No sé por qué Borges desdeñó a los novelistas españoles de
su época como Pío Baroja. Mentiras: sí sé porque. Porque Baroja, que era
políticamente incorrecto, denunció la arrogancia y la petulancia de los
argentinos en Europa (ver Baroja contra los argentinos). Una novela como Rayuela
de Cortázar –quintaescencia de ese argentinismo europeo– le hubiera
parecido aburrida, vulgar y sin interés, esnobista y chabacana. Le
hubiera también quitado el misticismo a los cuentos de Borges como “El
inmortal”, donde el mítico argentino
habla de que en Londres, a principios del mes de junio de 1929, el anticuario
Joseph Cartaphilus era “un hombre consumido y terroso, de ojos grises y barba
gris, de rasgos singularmente vagos”, y que hablaba “una conjunción enigmática
de español de Salónica y de portugués de Macao”.
Bah…
Tipos como ese judío sefardí de origen español pinta varios
Baroja en La ciudad de la niebla
(1911) sin tanta mística y con más realismo. Borges dice de Londres en El Aleph: “vi un laberinto roto (era
Londres)...”. Pero Baroja describe minuciosamente ese laberinto roto y se
pierde en él, sale, vuelve a perderse, sale. La verdad no ha habido leído
mejores descripciones de la capital inglesa, la ciudad más grande de Europa,
como en esta novela. Y por un novelista español, por Baroja, a quien en
Latinoamérica suelen vendérnoslo como alguien parroquiano, arrogante, cerril,
cerrado, es decir, español, vasco y castellano.
Pero no hay nada
de eso en La ciudad de niebla, que
hace parte de la trilogía que comienza con La
dama errante (1908). Y Baroja, al
mismo tiempo que G. K. Chesterton en El
hombre que fue jueves, escribe una novela contrarrevolucionaria,
reaccionaria si se quiere, contra la fiebre anarquista que calentaba a toda
Europa antes de la Primera Guerra Mundial. Londres era el centro de
operaciones. Hacia allá parten el doctor Aracil y su hija María, perseguidos
porque la policía española busca al doctor por sus conexiones con el anarquista
catalán Nino Brull, el mismo cabecilla detrás del atentado perpetrado en la
madrileña calle Mayor contra los reyes de España el día en que se casaron (31
de mayo de 1906). Esa historia pasa en La
dama errante. En La ciudad de la
niebla ya es María, la hija del doctor Aracil, la protagonista-narradora
que arranca contándonos cómo navegan el Canal de la Mancha –the English Chanel–, penetran la desembocadura del Támesis y atracan en Londres.

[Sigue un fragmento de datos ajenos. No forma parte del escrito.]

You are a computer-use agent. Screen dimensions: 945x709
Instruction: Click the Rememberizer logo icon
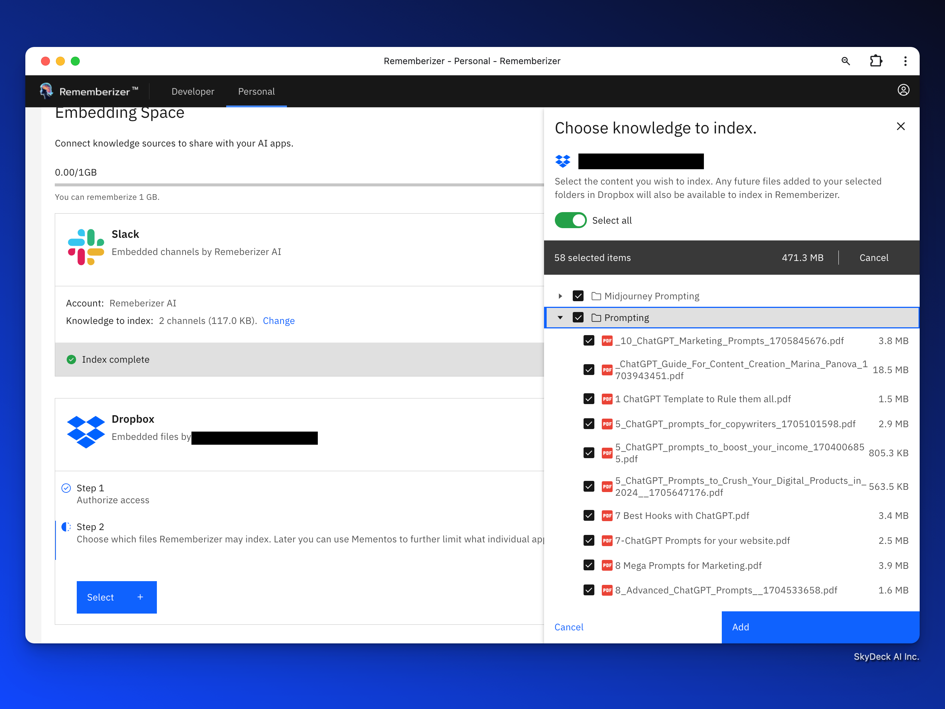[x=46, y=91]
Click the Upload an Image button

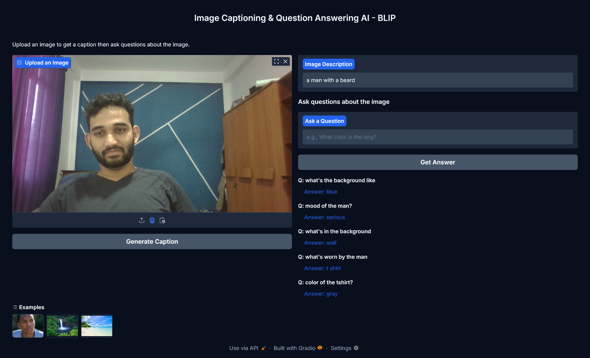click(42, 62)

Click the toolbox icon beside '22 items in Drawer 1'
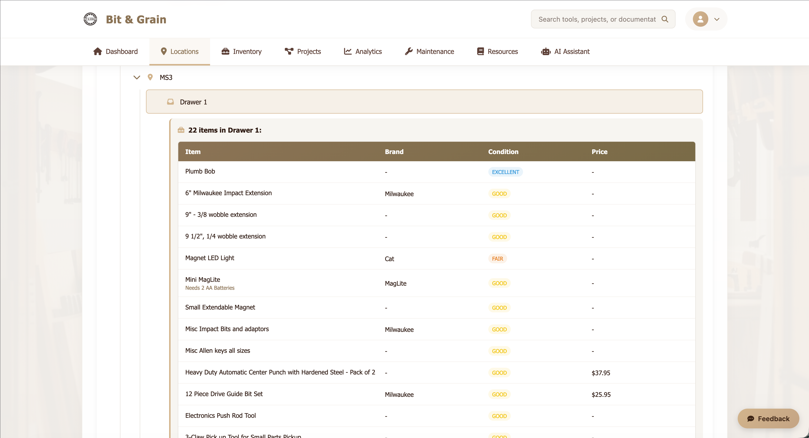(x=181, y=130)
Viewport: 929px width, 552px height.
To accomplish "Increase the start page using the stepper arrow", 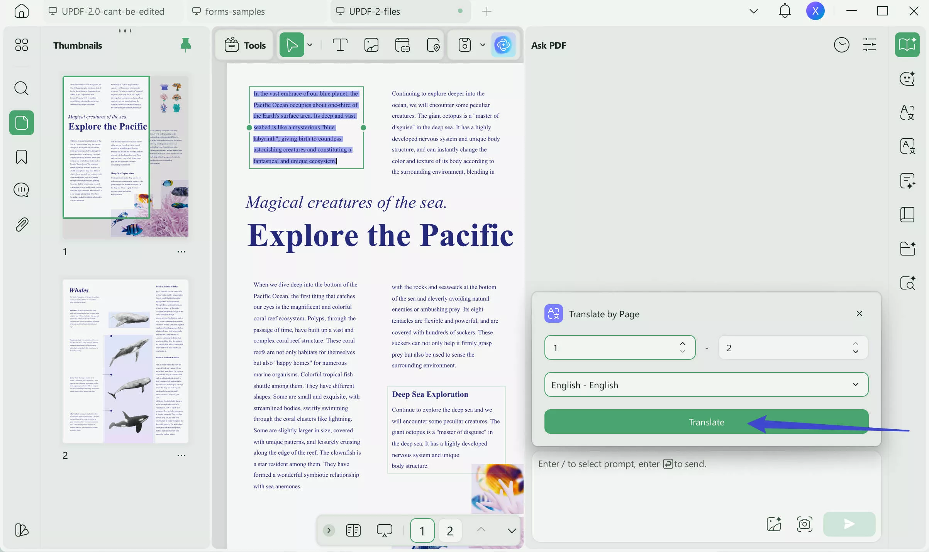I will (x=682, y=343).
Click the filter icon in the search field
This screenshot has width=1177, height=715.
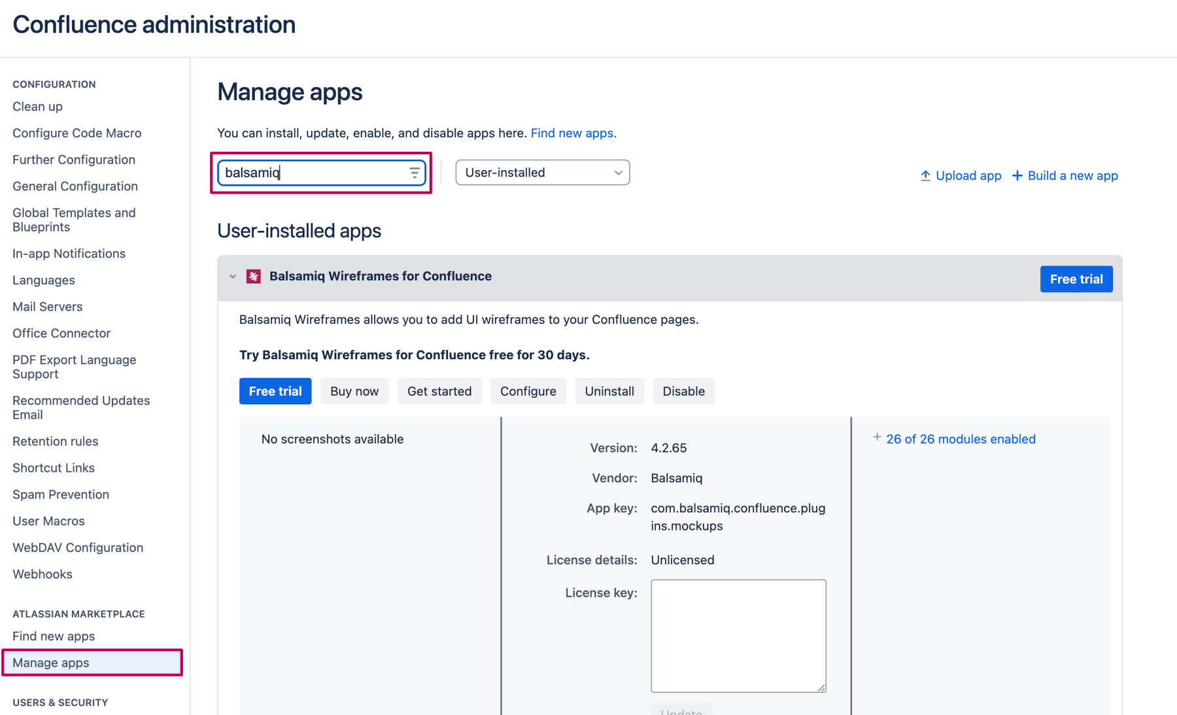(x=415, y=172)
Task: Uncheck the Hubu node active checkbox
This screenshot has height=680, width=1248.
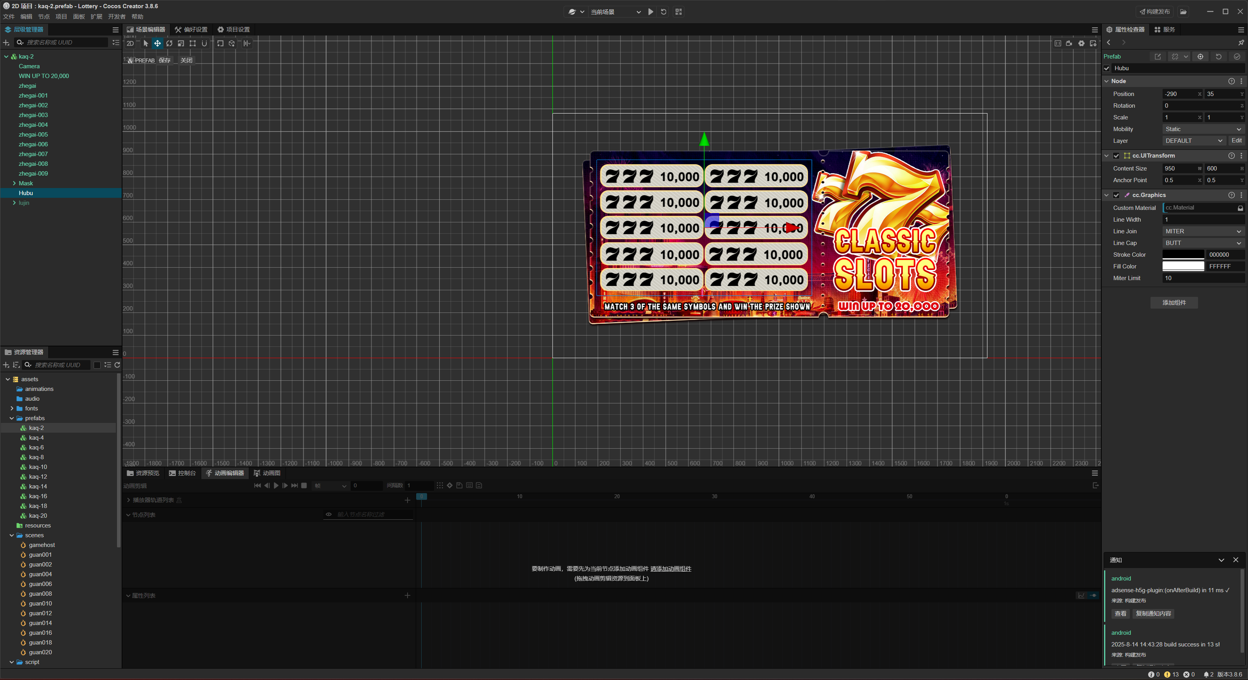Action: (x=1107, y=68)
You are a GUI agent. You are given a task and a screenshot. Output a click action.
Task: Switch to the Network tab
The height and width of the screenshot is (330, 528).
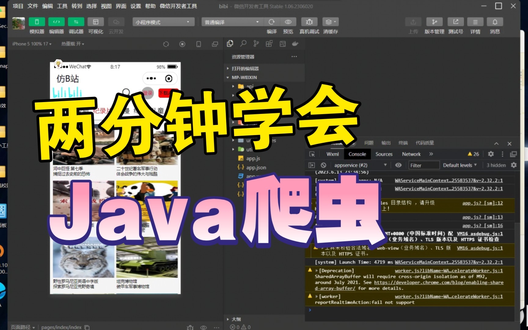pyautogui.click(x=411, y=154)
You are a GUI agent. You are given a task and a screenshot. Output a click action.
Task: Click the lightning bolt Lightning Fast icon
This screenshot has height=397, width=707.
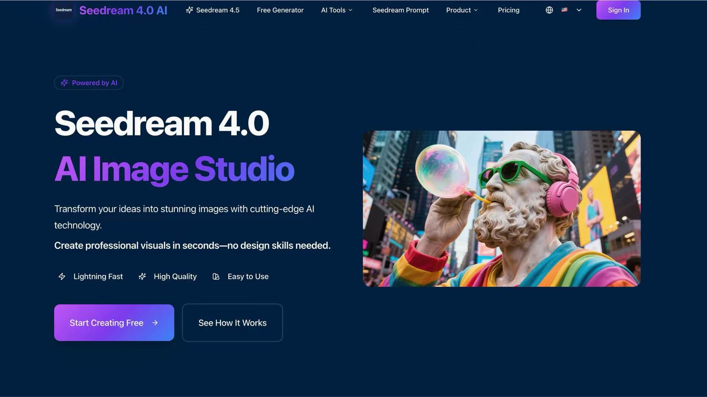(62, 277)
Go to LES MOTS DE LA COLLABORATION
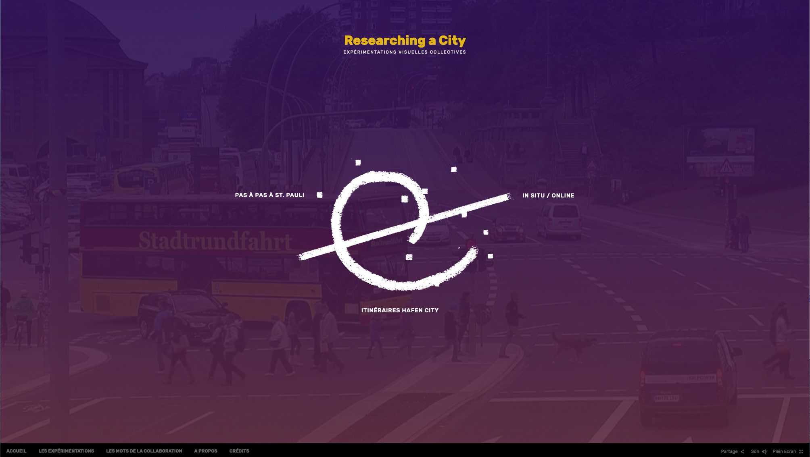 coord(144,451)
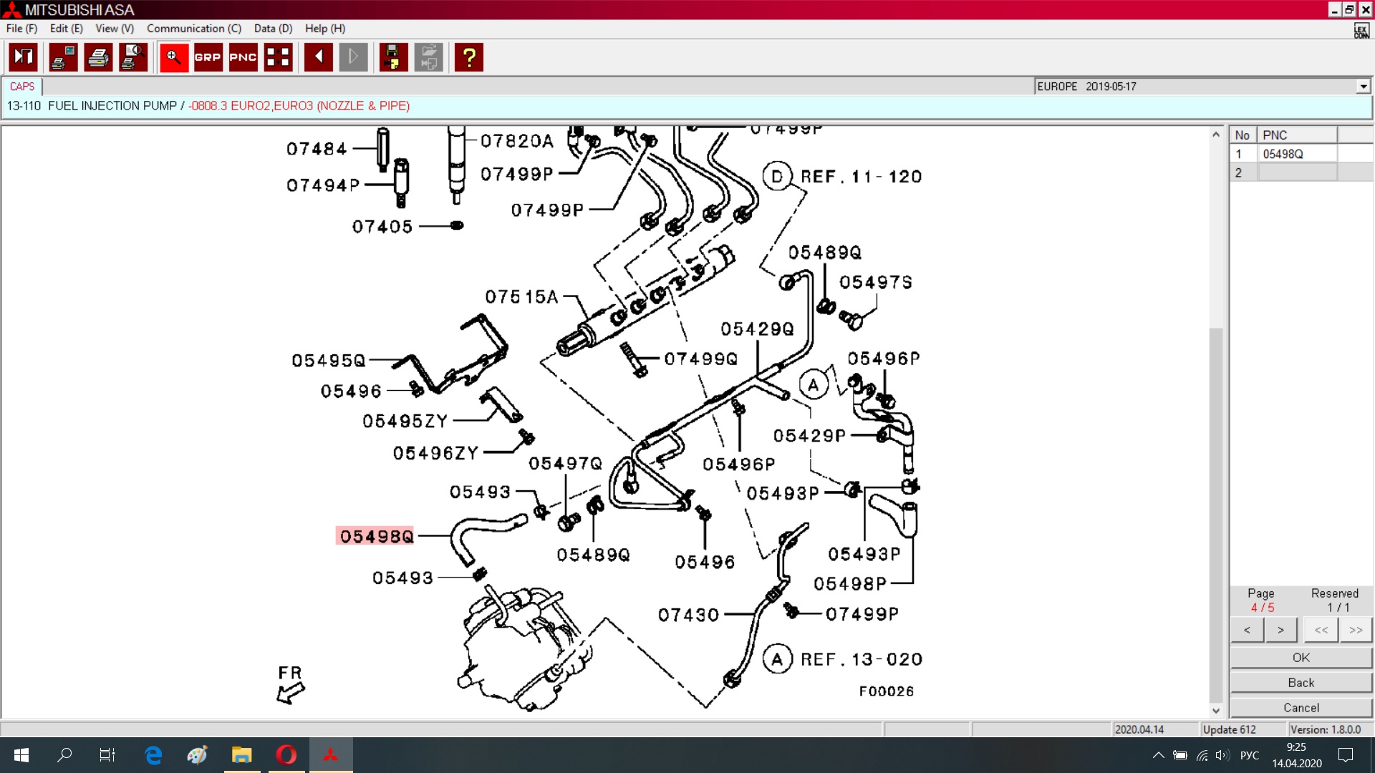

Su voz femenina es fascinante. Su padre, que es
médico como lo era Baroja, tienen todo la frialdad descarnada de cualquier
cirujano para no creer en nada. Una visera –que no perla– de frases contagian
de gracia y sensatez:
“Los ingleses son entusiastas frenéticos de los
revolucionarios de los demás países pero no de los suyos […] un revolucionario
inglés es un hombre absurdo”. (p. 25).
“El socialismo…: un rebaño de hombres
tranquilos y contentos.
–¿Y te parece mal?
–¡Psé! Yo prefiero ser de un país en donde casi
todo está por hacer y ha viveza y rabia, que no de aquí donde la gente se
sienta en una banca con la boca abierta y espera a que pase el día”. (pp. 75-76).
“El socialismo en todos los países sajones y
anglosajones tiene una gran relación con la cerveza”. (p. 180).
“Una costumbre indica mucho más el carácter de
un pueblo que una idea”. (p. 78).
“Yo quisiera desear y obtenerlo todo, para
después desdeñarlo todo. Sería una manera de consolar a los que no tienen
nada”.
Londres en los ojos de Baroja adquiere gran
realismo. Reconocía José Ortega y Gasset, hasta cierto punto amigo de Baroja, cómo
este novelista cumplía con el primer mandamiento del artista: “mirar, mirar
bien el mundo en torno”. Es la diferencia con el activista, con el hombre
ideologizado sin mirada limpia y con venda o gaza en los ojos.